Copy each line in the data that includes the word "dropdown".

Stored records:

☆ ☆ ☆ ☆ ☆ ☆ ☆

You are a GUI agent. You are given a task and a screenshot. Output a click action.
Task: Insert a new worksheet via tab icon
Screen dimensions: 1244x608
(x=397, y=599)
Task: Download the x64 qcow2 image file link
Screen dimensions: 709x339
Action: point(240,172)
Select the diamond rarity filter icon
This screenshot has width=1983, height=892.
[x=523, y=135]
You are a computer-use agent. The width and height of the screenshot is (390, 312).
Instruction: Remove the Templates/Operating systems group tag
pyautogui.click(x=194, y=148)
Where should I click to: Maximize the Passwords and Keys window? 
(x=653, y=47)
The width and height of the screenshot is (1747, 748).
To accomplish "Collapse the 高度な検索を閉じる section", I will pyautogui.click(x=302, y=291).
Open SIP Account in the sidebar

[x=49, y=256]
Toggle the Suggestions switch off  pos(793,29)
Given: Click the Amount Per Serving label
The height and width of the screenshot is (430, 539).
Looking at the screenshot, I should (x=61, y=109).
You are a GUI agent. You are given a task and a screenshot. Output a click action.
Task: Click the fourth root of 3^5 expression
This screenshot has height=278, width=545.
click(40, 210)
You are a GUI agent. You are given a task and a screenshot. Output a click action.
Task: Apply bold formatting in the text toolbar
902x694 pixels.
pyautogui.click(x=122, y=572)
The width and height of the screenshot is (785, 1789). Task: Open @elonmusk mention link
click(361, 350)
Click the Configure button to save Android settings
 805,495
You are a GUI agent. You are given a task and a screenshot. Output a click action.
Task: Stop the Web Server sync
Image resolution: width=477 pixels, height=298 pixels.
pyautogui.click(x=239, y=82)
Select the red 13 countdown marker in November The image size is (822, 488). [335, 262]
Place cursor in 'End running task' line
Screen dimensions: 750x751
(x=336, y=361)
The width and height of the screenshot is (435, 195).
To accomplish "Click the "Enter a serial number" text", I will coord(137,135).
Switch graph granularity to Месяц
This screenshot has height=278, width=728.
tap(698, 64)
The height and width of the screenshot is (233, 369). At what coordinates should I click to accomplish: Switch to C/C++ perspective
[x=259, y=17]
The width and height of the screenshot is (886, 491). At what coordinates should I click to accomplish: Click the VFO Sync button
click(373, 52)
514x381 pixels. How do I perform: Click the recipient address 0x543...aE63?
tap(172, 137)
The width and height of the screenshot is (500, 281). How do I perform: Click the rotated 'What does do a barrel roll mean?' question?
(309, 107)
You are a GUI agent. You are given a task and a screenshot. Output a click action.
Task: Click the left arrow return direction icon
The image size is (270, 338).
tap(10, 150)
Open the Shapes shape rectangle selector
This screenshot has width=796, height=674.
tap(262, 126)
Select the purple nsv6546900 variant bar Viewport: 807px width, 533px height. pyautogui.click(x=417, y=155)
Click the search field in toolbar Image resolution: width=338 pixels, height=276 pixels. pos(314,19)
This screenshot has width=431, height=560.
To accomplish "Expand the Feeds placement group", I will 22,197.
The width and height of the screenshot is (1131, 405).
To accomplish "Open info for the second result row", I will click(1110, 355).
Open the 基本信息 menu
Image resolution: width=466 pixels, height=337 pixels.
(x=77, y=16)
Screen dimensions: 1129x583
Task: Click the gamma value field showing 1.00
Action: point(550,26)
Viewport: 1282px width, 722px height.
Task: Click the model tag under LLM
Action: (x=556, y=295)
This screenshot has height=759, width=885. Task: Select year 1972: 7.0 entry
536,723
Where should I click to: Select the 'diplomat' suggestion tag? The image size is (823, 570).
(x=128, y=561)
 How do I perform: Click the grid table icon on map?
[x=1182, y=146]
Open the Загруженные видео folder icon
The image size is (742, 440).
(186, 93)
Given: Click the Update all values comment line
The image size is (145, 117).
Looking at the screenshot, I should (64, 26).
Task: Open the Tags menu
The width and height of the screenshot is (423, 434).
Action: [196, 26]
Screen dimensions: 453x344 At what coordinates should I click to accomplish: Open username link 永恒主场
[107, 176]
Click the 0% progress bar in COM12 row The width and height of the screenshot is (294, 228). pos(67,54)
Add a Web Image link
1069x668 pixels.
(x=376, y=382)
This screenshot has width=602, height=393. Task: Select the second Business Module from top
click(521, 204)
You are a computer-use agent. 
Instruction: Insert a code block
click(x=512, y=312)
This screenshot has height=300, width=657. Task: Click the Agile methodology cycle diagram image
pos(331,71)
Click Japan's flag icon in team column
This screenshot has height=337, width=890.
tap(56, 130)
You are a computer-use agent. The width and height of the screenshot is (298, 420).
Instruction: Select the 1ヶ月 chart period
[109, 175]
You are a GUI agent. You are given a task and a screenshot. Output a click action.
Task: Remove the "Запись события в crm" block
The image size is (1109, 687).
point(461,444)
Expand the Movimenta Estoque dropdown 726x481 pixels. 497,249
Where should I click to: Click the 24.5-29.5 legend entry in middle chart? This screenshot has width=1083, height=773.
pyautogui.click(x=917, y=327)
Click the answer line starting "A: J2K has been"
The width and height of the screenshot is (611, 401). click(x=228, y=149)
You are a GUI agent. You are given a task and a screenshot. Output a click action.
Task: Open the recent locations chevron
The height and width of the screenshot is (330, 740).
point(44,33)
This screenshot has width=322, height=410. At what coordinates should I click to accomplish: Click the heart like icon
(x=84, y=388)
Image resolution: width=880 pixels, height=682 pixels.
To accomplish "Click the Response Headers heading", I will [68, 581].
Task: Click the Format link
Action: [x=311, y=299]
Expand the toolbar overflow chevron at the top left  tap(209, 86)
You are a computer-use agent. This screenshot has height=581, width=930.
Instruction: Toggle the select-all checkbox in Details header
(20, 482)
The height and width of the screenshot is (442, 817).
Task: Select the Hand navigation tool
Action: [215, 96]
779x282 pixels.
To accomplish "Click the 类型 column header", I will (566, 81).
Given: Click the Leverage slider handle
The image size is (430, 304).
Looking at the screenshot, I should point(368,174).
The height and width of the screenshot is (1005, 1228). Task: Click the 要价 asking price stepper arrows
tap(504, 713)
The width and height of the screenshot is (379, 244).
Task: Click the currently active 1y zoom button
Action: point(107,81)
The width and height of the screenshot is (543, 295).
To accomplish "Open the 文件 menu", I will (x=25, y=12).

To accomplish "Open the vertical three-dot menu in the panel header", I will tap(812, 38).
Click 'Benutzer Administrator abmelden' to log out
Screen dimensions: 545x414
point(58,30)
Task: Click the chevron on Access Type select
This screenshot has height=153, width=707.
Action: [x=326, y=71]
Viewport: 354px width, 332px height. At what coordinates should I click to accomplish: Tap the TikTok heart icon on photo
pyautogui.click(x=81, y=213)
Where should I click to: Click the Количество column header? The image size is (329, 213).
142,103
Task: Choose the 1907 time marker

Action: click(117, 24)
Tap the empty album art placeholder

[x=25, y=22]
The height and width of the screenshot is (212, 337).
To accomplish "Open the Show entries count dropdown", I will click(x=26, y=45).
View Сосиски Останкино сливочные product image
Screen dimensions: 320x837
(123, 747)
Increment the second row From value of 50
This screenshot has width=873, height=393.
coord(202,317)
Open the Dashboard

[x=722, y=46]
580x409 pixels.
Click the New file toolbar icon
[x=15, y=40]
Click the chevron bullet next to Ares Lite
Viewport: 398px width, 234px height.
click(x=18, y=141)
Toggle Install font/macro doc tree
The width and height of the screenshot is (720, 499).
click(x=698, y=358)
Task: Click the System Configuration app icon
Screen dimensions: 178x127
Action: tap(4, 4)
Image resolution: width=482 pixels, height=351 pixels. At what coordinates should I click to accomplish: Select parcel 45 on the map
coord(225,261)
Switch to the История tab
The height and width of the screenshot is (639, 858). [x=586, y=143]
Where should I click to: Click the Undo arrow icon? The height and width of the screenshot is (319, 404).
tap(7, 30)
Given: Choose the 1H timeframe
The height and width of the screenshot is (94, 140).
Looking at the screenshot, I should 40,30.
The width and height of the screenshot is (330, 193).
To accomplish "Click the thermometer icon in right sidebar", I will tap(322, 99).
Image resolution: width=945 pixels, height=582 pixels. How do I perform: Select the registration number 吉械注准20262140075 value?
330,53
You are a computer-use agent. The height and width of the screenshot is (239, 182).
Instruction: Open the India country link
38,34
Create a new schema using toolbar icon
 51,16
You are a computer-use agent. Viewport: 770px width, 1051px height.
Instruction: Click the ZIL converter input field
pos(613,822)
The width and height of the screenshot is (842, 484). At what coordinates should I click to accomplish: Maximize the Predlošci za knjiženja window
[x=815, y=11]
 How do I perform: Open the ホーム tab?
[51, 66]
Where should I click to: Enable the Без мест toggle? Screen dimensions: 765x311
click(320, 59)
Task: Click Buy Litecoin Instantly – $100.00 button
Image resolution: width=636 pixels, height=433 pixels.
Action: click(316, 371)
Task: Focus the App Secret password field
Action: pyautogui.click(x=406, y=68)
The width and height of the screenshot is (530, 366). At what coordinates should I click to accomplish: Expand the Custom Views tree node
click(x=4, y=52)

☆ ☆ ☆ ☆ ☆ ☆ ☆

Exercise answer:
Expand the Movimenta Estoque dropdown 726x481 pixels. 497,249
To accomplish "Open the Show entries count dropdown", I will click(x=26, y=45).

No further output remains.